▸ **EXTRAIT CITÉ**
1er septembre 1923 | 3 septembre 1923
PRESSE  : L'Ouest-Éclair

L'Ouest-Éclair, 2 septembre 1923, page 2.

UNE ÉTRANGE RÉVÉLATION
D'UN ANCIEN OUVRIER DE SEZNEC

Pourquoi Seznec avait-il garé son auto
auprès de la chaufferie en revenant de Dreux  ?

Comment expliquer que la chaudière qui n'avait
pas été allumée par les ouvriers était chaude  ?

 MORLAIX, 1er septembre. — (De notre envoyé spécial). — Ayant appris ce matin qu'un ancien ouvrier de Seznec serait disposé à des révélations, nous sommes allé l'écouter incontinent. Il s'agit de M. Paul Baron, qui était depuis un an affûteur de scies chez Seznec lorsque les événements obligèrent celui-ci à licencier son personnel. M. Baron nous fait l'exposé suivant  :
 Le lundi 28 mai au matin, en reprenant leur travail, quelques ouvriers et lui-même ont vu l'automobile de leur patron, qu'ils savaient en voyage depuis quelques jours, garée au bas du chantier de la chaufferie, à un endroit où on ne la plaçait jamais d'habitude. Peu après, Angèle Labigou, la domestique, vint donner aux ouvriers les instructions de Seznec. Ils devaient TOUS se rendre au bois de Pennelé, en Saint-Martin-des-Champs, pour y travailler à une coupe de bois. M. Baron lui répondit que son métier n'était pas de remuer du bois et qu'il n'irait pas. Il resta donc au chantier. Angèle lui dit alors que le patron était couché et qu'il ne le verrait sans doute pas. Il était rentré fatigué, n'ayant pas dormi depuis deux jours.
 Dans l'après-midi, Seznec s'étant levé, vint au chantier, se rendit immédiatement près de la voiture, la fit remonter sur le terre-plein et la mit au garage. Dans ce dernier local, M. Baron aida à installer un palan pour soulever l'automobile. Seznec, avec l'aide de son chauffeur, se mit à démonter toute la voiture, capote comprise et à la nettoyer.
 Deux ou trois jours après, il ne se souvient pas exactement, Seznec dit à M. Baron qu'il faudrait vider la chaudière de la chaufferie et, tandis que l'ouvrier terminait le travail qu'il avait en mains, Seznec se mit à faire lui-même la besogne en manches de chemise. M. Baron le vit emporter les cendres avec sa brouette. Ensuite Seznec vint lui dire qu'il fallait entrer dans la chaudière pour la nettoyer à fond et la vider complètement.

▸ **DONNÉES EXTRAITES**
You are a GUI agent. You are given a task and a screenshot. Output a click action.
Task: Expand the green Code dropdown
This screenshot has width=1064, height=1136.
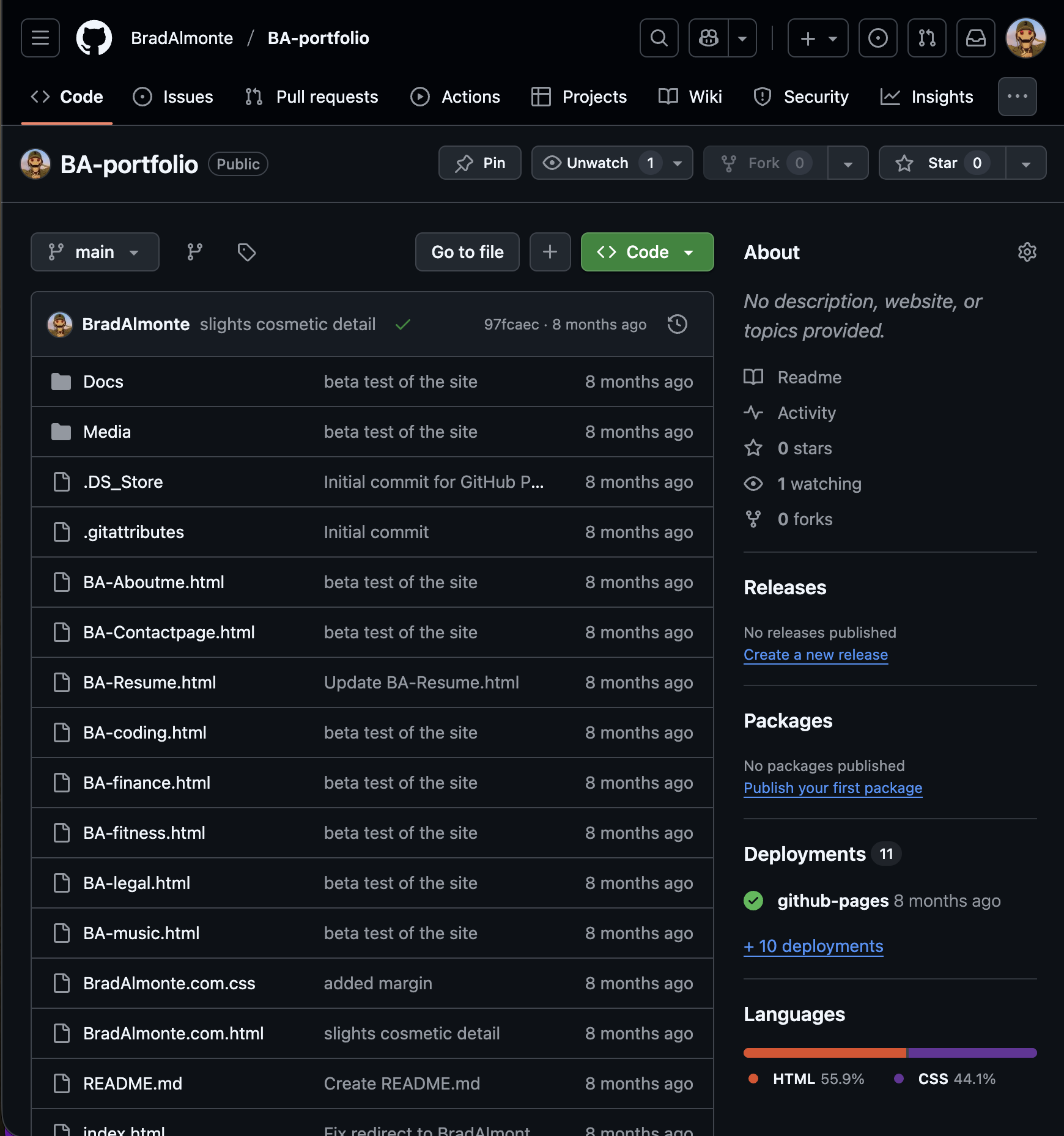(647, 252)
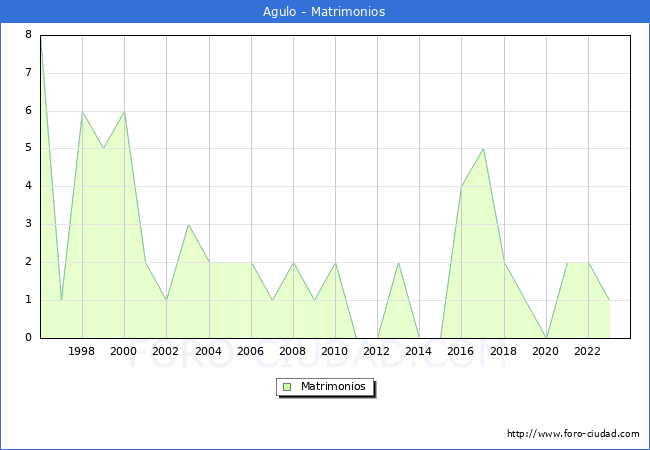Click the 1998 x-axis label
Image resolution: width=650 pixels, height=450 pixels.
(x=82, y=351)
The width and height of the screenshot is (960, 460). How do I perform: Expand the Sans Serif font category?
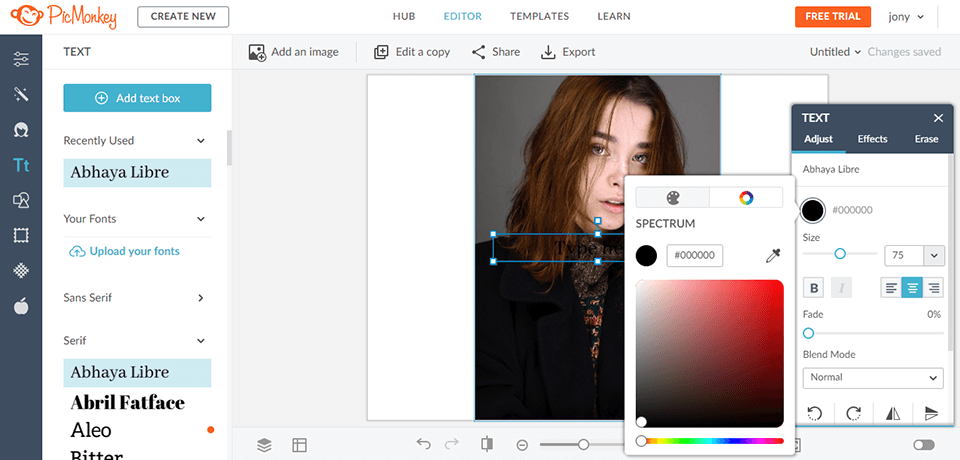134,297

--

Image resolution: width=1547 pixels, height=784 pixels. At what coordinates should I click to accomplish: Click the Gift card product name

▸ **PROBLÈMES À RÉSOUDRE**
1. Quels lieux désignés par un nom propre l'article sur Seznec mentionne-t-il ?
2. Prolongez l'article sur Seznec à partir de sa dernière phrase.

▸ **RÉPONSES PAR TÂCHE**
1.
Dreux
Morlaix
le bois de Pennelé
Saint-Martin-des-Champs

2.
M. Baron, en y entrant, fut surpris de la trouver chaude, étant donné qu'elle n'avait pas été allumée depuis le départ de Seznec, une huitaine de jours auparavant. Il fut obligé d'ouvrir le volet d'aération pour ne pas étouffer.
 Rapprochons simplement ce récit des fumées qui auraient été vues peu après le retour de Seznec. M. Campion s'est entretenu avec M. le commissaire François au sujet de ce nouveau témoignage.

Mme Seznec est interrogée

 Mme Seznec fut informée ce matin que M. le Juge d'Instruction Campion désirait la questionner à nouveau dans la matinée même, avant le nouvel interrogatoire de son mari, prévu pour cet après-midi. Bien que légèrement souffrante, Mme Seznec se rendit aussitôt au Palais, vers 10 heures, accompagnée de sa fille cadette.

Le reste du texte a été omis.